>> Start Text shown

Bharat Petroleum confident that OMCs will be fully compensated
Moneylife Digital Team 29 April 2013

With recent declines in oil prices, subsidy concerns have eased for FY14. Bharat Petroleum thinks that the government will keep allowing the monthly diesel price hike, and did not seem much concerned about no diesel price hike this month, said Nomura in its note on the company

 
Nomura Equity Research met the management of Bharat Petroleum Corporation (BPCL) on 25 April 2013. On the key question of subsidy share for FY13, the management said there is still no clarity. But it sounded confident that oil marketing companies (OMCs) would be fully compensated. With recent declines in oil prices, subsidy concerns have eased for FY14. The company thinks that the government will keep allowing the monthly diesel price hike, and did not seem much concerned about no diesel price hike this month. The company remains optimistic on E&P, and thinks that, with the recent ongoing stake sale in offshore Area-1, valuation could go up further. These observations were made by Nomura Equity Research in its analysis of the meeting with BPCL’s management.

>> End Text shown

**Given exercise 1:**
Answer these questions using the article on Bharat Petroleum:
(a) On what date did Nomura Equity Research meet the management of Bharat Petroleum Corporation?
(b) What did the management say about the subsidy share for FY13?
(c) In what area is the ongoing stake sale that the company thinks could push valuation up further?
**Given exercise 2:**
Reproduce the passage of the article on Bharat Petroleum starting with "Nomura Equity Research met" and going on through "with BPCL’s management.".

>> Start Recorded information

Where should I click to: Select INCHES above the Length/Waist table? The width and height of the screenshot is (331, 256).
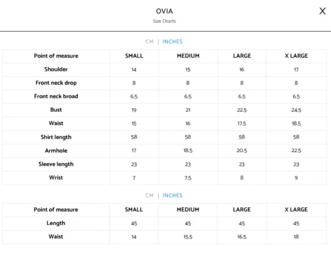tap(172, 195)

>> End Recorded information

**Complete output 1:**
(a) 25 April 2013
(b) There is still no clarity.
(c) Offshore Area-1

**Complete output 2:**
Nomura Equity Research met the management of Bharat Petroleum Corporation (BPCL) on 25 April 2013. On the key question of subsidy share for FY13, the management said there is still no clarity. But it sounded confident that oil marketing companies (OMCs) would be fully compensated. With recent declines in oil prices, subsidy concerns have eased for FY14. The company thinks that the government will keep allowing the monthly diesel price hike, and did not seem much concerned about no diesel price hike this month. The company remains optimistic on E&P, and thinks that, with the recent ongoing stake sale in offshore Area-1, valuation could go up further. These observations were made by Nomura Equity Research in its analysis of the meeting with BPCL’s management.